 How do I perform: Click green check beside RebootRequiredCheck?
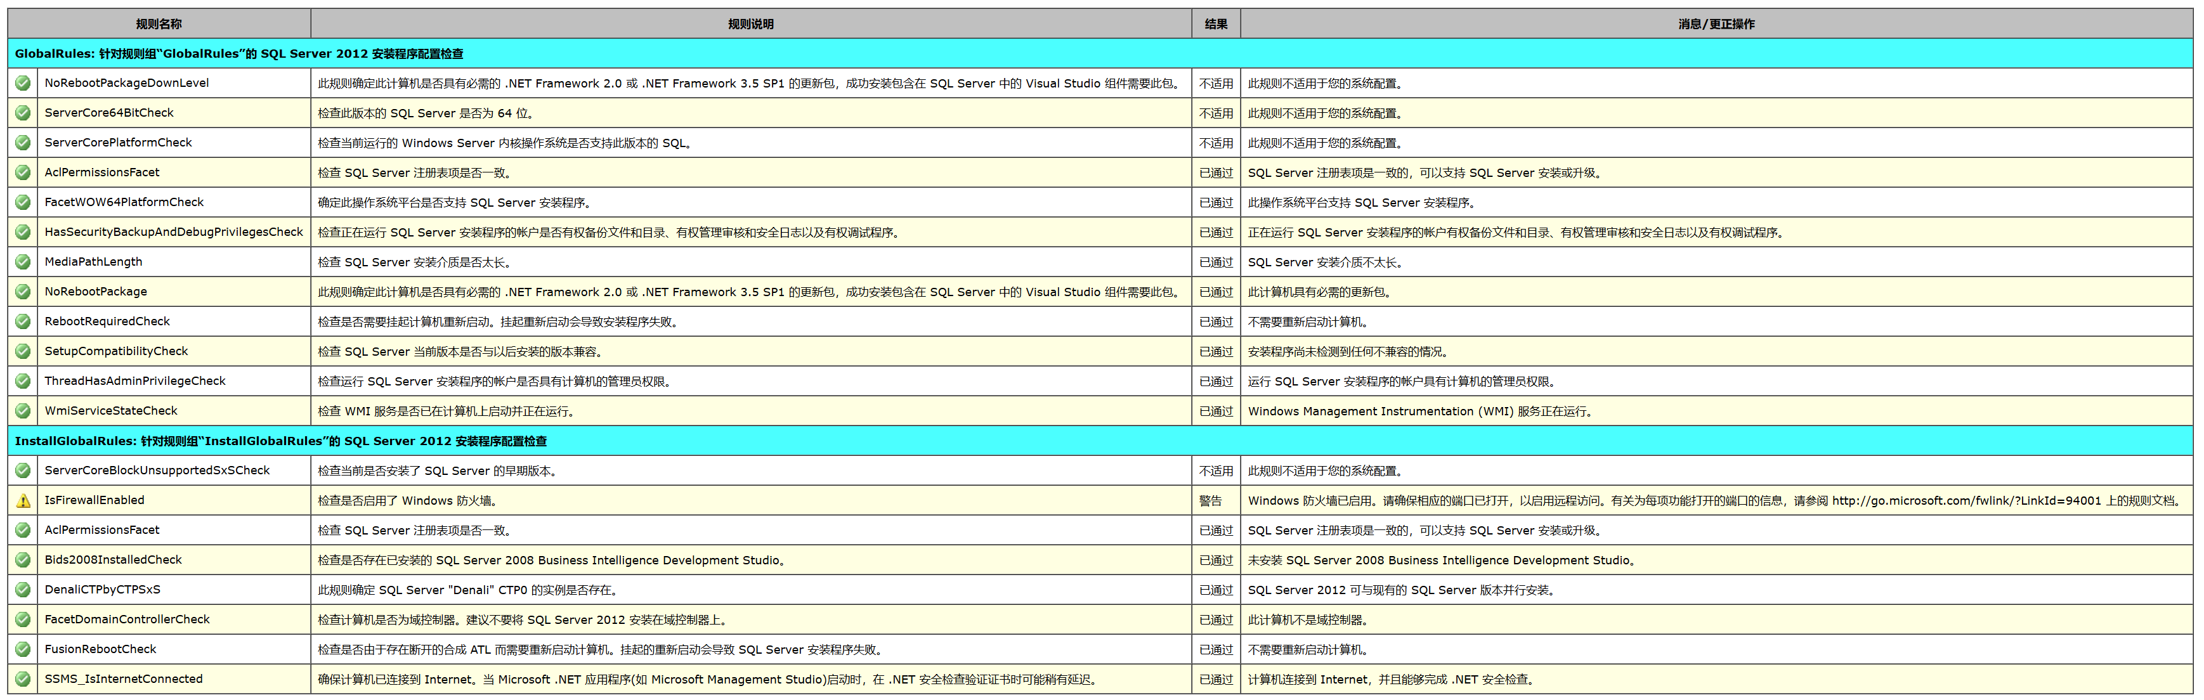[x=23, y=322]
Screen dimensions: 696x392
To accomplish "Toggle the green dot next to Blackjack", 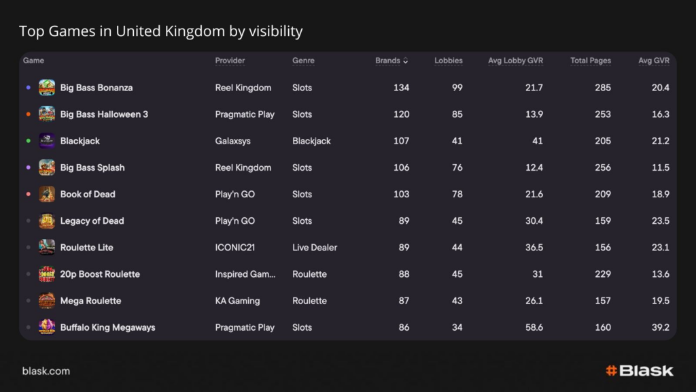I will (28, 141).
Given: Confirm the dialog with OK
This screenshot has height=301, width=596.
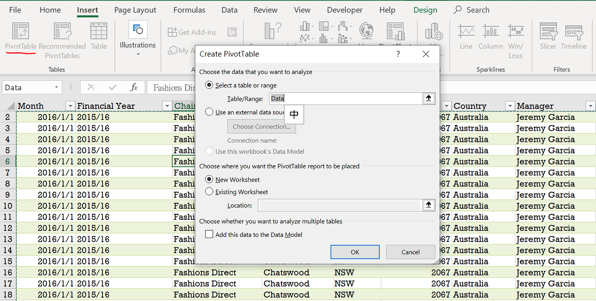Looking at the screenshot, I should (355, 252).
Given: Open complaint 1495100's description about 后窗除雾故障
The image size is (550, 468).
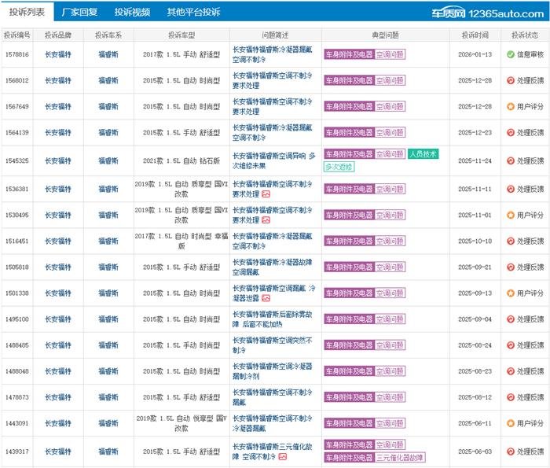Looking at the screenshot, I should tap(272, 319).
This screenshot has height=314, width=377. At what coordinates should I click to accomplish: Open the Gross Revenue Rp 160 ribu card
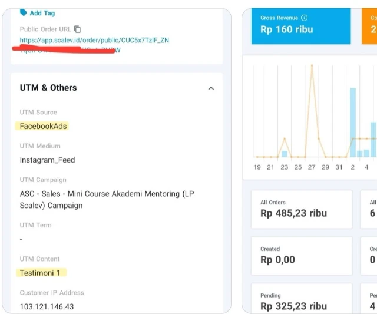[300, 26]
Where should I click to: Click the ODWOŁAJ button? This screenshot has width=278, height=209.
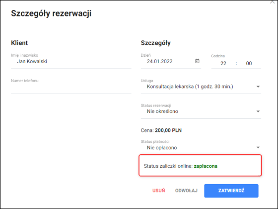pos(186,191)

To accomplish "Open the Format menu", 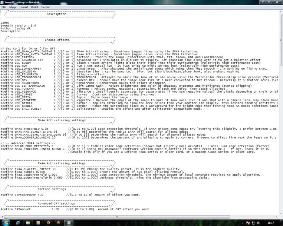I will [x=23, y=7].
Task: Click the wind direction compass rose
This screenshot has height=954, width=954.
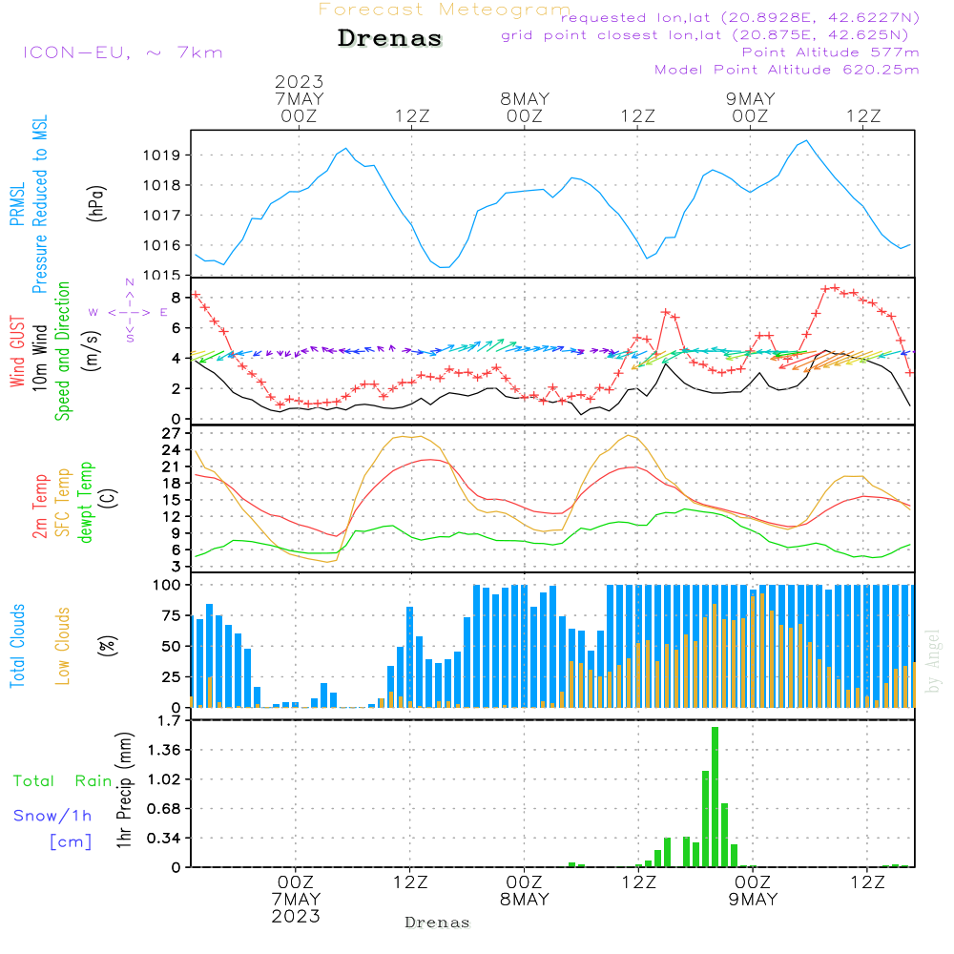Action: point(129,311)
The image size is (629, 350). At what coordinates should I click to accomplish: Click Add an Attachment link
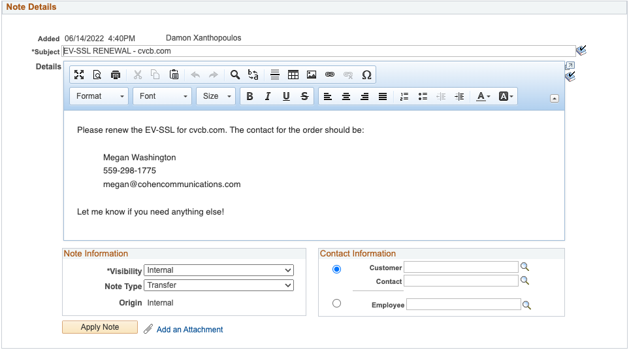tap(189, 330)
---------------
# Compito da svolgere:
Copia senza alcuna modifica il tratto del materiale che va dalla riga contenente "The image size is (629, 350)." fino alla fine del materiale, estremi inclusi. Ometti le immagini nella risposta.

# Risultato qui sotto:
The image size is (629, 350). At what coordinates should I click to accomplish: Click Add an Attachment link
tap(189, 330)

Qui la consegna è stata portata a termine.